Tuesday, May 27, 2014

Apa Kelas Jilbabmu?


Akhir-akhir ini diskursus jilbab terdengar lagi. Di Denpasar, seorang siswa dilarang berjilbab, sedangkan hampir di seluruh Indonesia banyak sekolah mewajibkan berjilbab. Ketika dilarang, banyak Muslim mengatakan itu melanggar Hak Asasi Manusia dan itu memang betul adanya. Tapi juga perlu ditambahkan, mewajibkan berjilbab juga melanggar Hak Asasi Manusia.

Berjilbab atau tidak adalah pilihan individu yang harus dihormati, sebagaimana pilihan individu yang lain misalnya bertanktop atau tidak, berhotpants atau tidak, berkemeja atau tidak. Pelarangan dan pemaksaan adalah sama-sama pelanggaran atas hak individu
Bahkan dalam Islam pun, fardhu 'ain seseorang berjilbab masih menjadi perdebatan. Alqur'an menyinggung jilbab hanya di satu ayat (QS al-Ahzab:59), itupun bukan dalam rangka mewajibkan, tapi demi menjaga kesopanan. Dan tanpa jilbab pun banyak cara untuk menjadi sopan. Sebenarnya dalam hal pakaian wanita yang terpenting adalah bagaimana seorang wanita mampu berpakaian secara terhormat sesuai adat, budaya dan kondisi tertentu. Pada dasarnya jilbab adalah budaya wanita Arab. Sementara, masing-masing daerah mempunyai budaya yang berbeda dan memaksakan budaya lain pada sebuah daerah tertentu tidaklah tepat.

▸ DAFTAR CATATAN:

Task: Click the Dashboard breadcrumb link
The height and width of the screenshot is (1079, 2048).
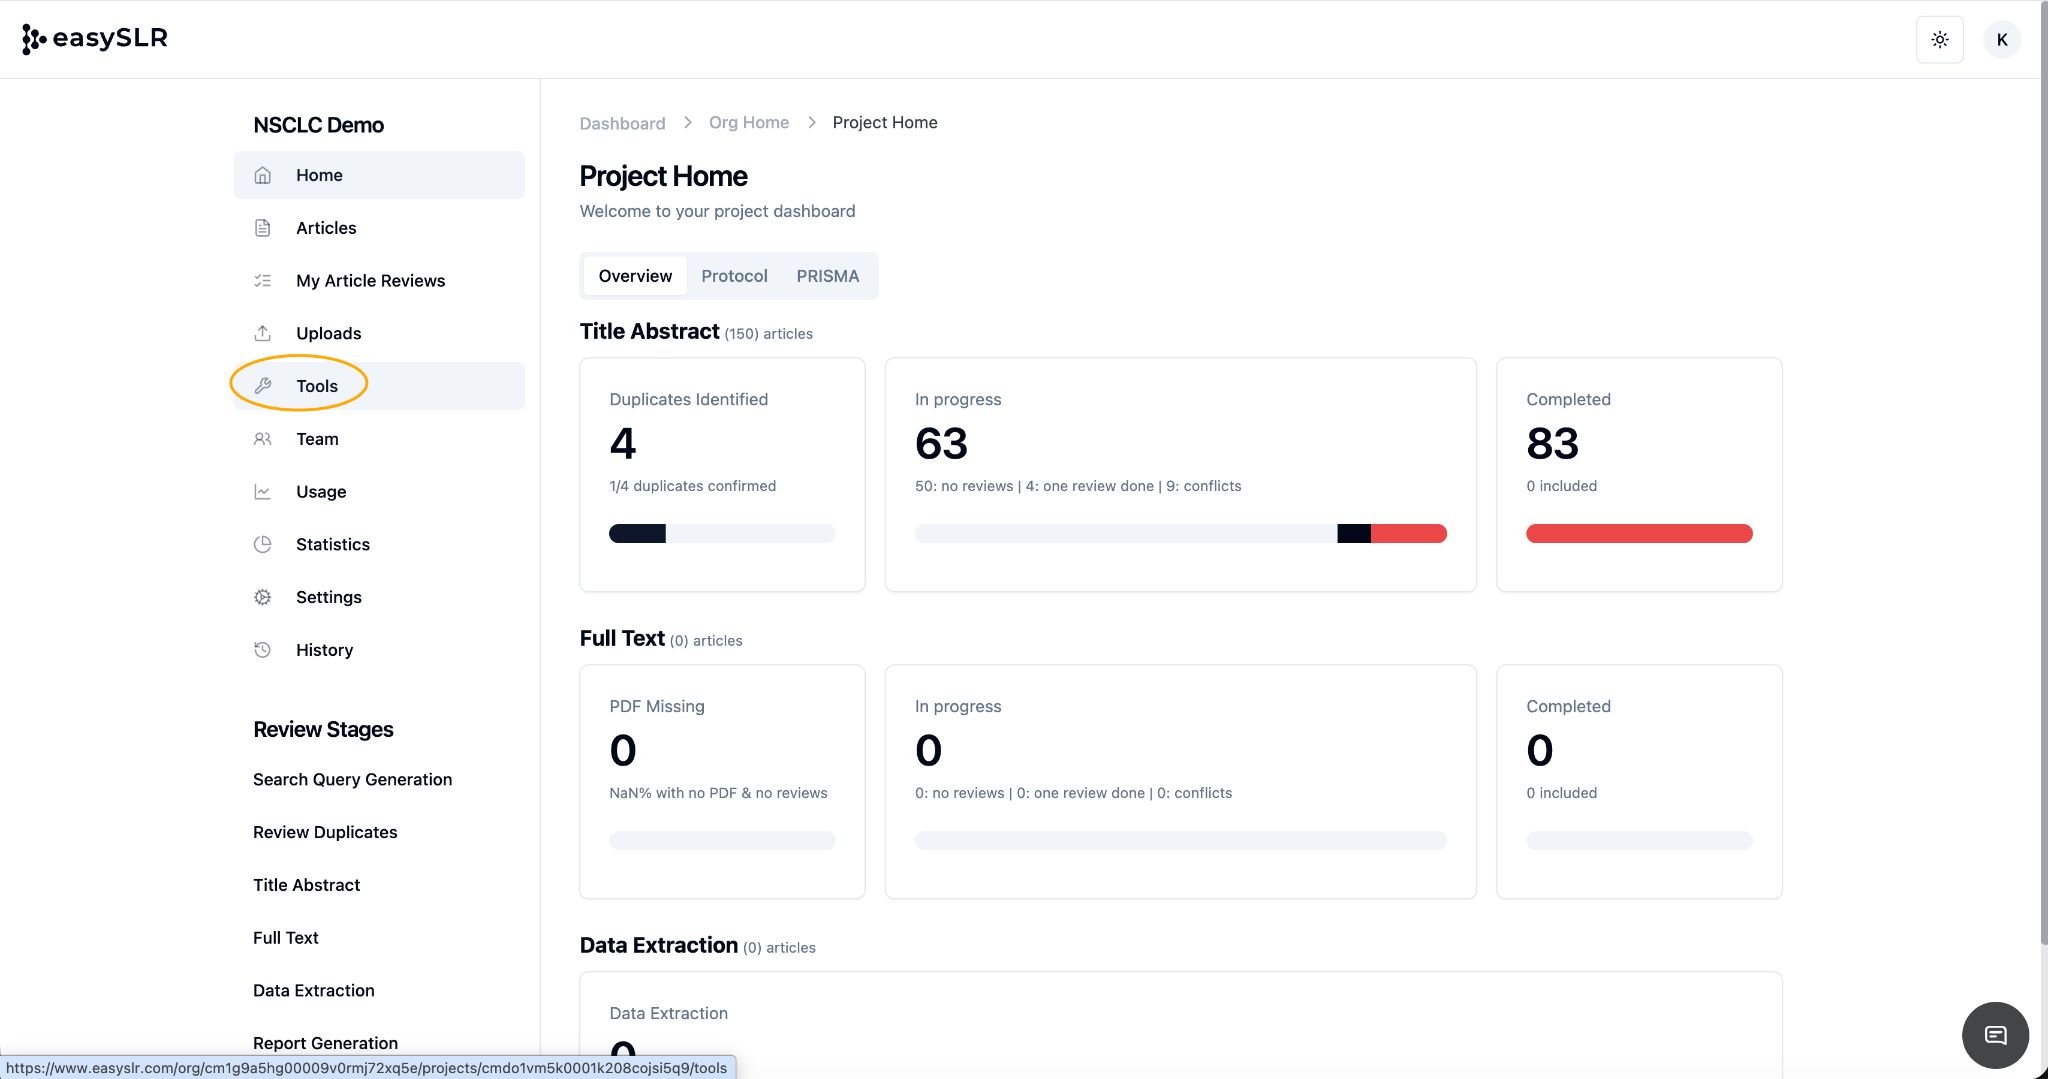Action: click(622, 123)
...
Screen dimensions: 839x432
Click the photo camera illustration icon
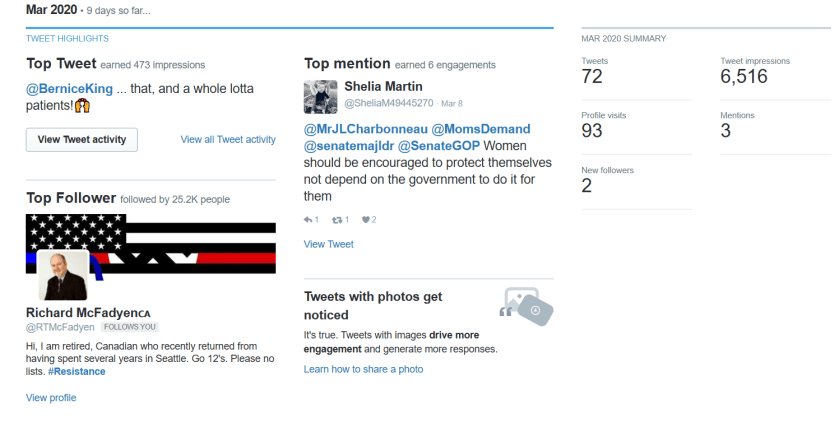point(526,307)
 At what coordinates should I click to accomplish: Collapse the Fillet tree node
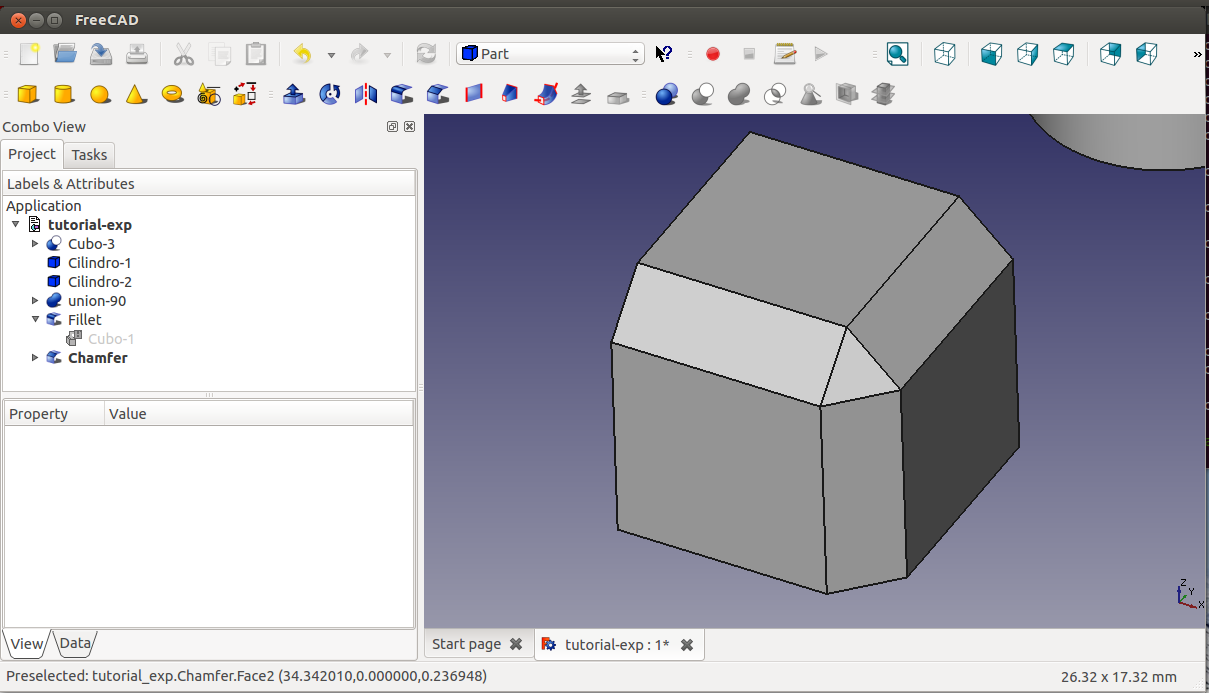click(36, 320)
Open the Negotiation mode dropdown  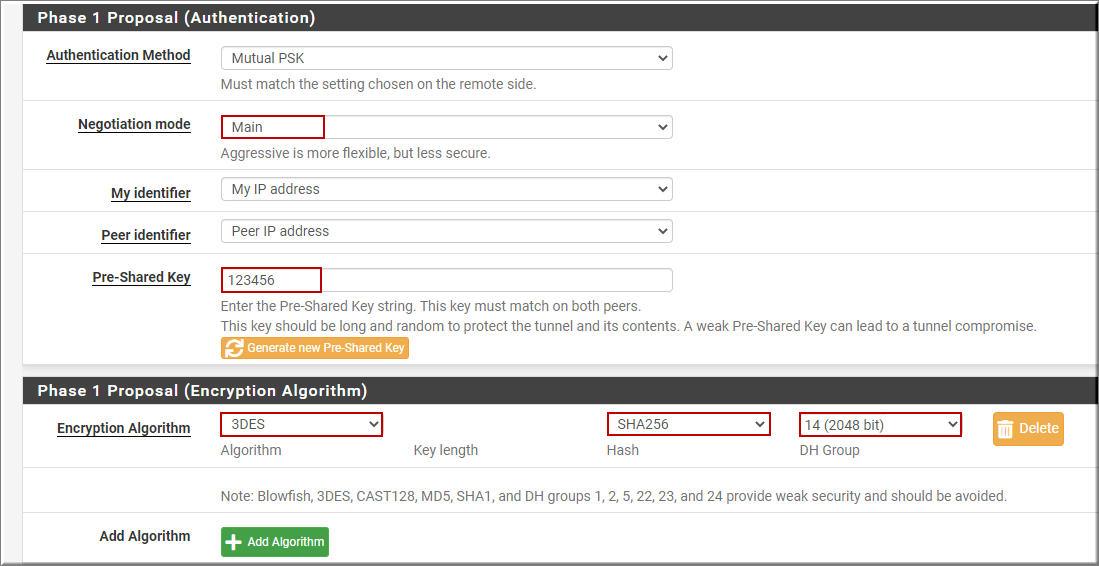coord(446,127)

▸ TUGAS YANG DIKERJAKAN:
1 - Jawablah pertanyaan tentang teks jilbab berikut.
(a) Di kota mana seorang siswa dilarang berjilbab?
(b) Di ayat Alqur'an mana jilbab disinggung?
(c) Pada dasarnya jilbab adalah budaya siapa?
2 - Salin persis bagian teks jilbab mulai dari "Tuesday, May 27, 2014" sampai dengan "Hak Asasi Manusia.".
Catatan-catatan di atas tidak dipakai sama sekali di sini.

▸ JAWABAN TIAP TUGAS:
1 -
(a) Di Denpasar.
(b) QS al-Ahzab:59.
(c) Budaya wanita Arab.

2 -
Tuesday, May 27, 2014

Apa Kelas Jilbabmu?


Akhir-akhir ini diskursus jilbab terdengar lagi. Di Denpasar, seorang siswa dilarang berjilbab, sedangkan hampir di seluruh Indonesia banyak sekolah mewajibkan berjilbab. Ketika dilarang, banyak Muslim mengatakan itu melanggar Hak Asasi Manusia dan itu memang betul adanya. Tapi juga perlu ditambahkan, mewajibkan berjilbab juga melanggar Hak Asasi Manusia.